▶ _Dataset entries_:
══════════

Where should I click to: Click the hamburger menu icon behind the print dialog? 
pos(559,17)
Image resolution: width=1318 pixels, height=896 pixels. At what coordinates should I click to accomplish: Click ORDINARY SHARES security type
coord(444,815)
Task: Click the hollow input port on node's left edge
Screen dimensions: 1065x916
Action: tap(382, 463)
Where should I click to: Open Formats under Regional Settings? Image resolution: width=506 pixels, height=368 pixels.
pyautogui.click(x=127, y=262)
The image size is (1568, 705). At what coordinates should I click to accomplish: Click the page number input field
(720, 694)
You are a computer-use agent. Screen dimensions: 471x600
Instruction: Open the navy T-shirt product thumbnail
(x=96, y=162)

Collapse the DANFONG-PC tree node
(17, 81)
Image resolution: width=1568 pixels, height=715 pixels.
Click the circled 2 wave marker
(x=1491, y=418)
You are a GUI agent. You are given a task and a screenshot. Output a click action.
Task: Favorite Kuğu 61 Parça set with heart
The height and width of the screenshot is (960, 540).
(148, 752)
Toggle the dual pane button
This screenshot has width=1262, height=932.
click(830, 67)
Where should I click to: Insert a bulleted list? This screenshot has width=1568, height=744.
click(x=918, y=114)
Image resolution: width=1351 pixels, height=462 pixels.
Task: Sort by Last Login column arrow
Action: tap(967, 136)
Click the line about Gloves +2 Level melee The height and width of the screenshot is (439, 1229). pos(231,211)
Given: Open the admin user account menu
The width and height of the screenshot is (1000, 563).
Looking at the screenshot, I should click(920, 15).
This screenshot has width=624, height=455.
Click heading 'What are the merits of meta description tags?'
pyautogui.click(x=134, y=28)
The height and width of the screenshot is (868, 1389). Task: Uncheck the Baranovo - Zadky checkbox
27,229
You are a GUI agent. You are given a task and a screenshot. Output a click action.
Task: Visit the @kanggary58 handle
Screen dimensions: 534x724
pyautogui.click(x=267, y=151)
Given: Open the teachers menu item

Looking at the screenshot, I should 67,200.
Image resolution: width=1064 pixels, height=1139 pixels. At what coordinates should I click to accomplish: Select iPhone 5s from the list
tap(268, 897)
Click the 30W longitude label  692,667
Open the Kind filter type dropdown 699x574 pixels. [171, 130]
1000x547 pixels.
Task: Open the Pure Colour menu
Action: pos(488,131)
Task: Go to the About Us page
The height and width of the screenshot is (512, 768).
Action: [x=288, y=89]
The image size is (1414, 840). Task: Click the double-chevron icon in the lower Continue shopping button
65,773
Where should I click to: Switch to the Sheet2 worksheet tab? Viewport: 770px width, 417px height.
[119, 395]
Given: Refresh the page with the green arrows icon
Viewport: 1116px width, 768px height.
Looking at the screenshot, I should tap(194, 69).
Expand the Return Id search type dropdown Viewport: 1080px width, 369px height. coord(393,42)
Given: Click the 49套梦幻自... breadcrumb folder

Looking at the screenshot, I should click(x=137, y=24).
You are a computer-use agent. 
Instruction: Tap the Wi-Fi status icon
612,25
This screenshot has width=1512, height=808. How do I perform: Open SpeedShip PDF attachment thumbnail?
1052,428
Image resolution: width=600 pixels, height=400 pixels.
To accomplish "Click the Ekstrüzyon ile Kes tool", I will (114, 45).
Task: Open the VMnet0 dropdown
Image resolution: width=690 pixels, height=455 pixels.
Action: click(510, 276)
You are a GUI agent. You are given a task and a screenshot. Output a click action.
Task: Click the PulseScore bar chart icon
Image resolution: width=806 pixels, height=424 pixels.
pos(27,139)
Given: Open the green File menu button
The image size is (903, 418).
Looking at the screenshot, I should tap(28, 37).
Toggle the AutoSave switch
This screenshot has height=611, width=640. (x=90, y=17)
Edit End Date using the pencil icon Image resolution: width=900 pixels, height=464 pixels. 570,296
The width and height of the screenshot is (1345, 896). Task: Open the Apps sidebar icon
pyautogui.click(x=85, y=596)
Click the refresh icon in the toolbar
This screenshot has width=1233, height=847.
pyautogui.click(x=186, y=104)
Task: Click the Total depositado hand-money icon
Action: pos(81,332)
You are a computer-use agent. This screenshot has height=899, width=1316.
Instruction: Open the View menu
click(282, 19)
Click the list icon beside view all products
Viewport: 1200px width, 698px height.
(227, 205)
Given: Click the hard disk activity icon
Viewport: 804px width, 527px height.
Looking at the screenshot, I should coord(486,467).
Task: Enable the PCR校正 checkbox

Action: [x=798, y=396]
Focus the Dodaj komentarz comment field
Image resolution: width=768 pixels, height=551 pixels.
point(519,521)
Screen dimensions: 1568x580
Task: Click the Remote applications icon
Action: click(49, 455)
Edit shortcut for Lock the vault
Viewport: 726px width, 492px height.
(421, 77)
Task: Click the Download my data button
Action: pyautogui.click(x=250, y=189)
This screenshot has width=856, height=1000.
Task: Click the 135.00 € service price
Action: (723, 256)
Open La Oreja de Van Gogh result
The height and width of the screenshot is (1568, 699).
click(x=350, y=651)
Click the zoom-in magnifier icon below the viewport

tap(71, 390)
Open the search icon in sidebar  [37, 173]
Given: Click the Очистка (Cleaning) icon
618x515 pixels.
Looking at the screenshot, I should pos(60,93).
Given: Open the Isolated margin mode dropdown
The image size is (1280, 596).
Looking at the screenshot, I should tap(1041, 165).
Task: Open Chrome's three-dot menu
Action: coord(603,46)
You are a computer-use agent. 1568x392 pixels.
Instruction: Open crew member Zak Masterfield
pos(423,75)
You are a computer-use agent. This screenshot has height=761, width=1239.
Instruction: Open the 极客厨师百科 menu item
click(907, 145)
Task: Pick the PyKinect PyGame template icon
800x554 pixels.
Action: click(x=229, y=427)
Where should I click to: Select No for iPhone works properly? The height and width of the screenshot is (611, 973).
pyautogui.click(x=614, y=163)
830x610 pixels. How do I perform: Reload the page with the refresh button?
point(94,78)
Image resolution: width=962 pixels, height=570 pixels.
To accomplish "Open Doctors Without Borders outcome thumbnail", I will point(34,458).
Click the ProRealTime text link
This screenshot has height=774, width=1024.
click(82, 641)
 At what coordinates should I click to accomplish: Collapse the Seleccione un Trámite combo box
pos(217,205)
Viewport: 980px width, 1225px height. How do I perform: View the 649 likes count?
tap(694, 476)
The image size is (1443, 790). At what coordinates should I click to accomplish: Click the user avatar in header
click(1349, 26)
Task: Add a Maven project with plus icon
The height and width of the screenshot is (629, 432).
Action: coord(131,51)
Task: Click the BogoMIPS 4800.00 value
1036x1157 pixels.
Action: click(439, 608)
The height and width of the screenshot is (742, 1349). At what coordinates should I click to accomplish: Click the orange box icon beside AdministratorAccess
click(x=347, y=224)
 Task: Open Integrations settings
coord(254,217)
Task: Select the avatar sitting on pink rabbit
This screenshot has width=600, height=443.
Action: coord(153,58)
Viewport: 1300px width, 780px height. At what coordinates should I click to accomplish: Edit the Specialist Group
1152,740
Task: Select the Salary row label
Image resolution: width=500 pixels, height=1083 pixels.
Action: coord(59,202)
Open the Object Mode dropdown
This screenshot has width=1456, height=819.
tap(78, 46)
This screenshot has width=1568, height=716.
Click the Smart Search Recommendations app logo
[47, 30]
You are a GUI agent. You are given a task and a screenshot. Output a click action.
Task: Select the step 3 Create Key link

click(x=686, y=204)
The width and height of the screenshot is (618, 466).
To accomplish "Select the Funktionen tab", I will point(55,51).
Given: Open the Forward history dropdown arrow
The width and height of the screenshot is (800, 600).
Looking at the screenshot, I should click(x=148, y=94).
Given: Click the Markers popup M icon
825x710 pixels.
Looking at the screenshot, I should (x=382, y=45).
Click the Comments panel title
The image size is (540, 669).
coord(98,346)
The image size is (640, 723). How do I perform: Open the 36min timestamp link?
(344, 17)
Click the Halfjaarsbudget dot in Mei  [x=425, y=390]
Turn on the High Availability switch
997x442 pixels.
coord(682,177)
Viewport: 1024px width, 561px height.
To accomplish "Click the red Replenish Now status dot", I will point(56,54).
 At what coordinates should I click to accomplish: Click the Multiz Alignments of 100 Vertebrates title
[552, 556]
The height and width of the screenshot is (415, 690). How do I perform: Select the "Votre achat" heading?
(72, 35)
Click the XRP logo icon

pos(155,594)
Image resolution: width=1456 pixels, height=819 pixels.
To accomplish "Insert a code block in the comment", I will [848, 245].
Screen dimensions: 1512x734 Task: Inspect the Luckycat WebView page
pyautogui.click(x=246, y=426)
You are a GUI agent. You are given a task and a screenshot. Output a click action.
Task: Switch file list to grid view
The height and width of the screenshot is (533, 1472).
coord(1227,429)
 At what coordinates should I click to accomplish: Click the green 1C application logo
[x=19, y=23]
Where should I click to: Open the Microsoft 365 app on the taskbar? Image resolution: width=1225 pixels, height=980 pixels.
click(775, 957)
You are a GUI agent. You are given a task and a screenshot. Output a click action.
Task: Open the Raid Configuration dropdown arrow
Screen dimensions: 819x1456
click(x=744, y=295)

══════════

▶ _Directions_:
Could you copy every line in the records that holds "computer"?

▶ _Exercise result_:
You are a computer-use agent. Screen dimensions: 471x600
You are a computer-use agent. 
You are a computer-use agent. This screenshot has height=899, width=1316.
You are a computer-use agent. 1568x392 pixels.
You are a computer-use agent. This screenshot has height=761, width=1239.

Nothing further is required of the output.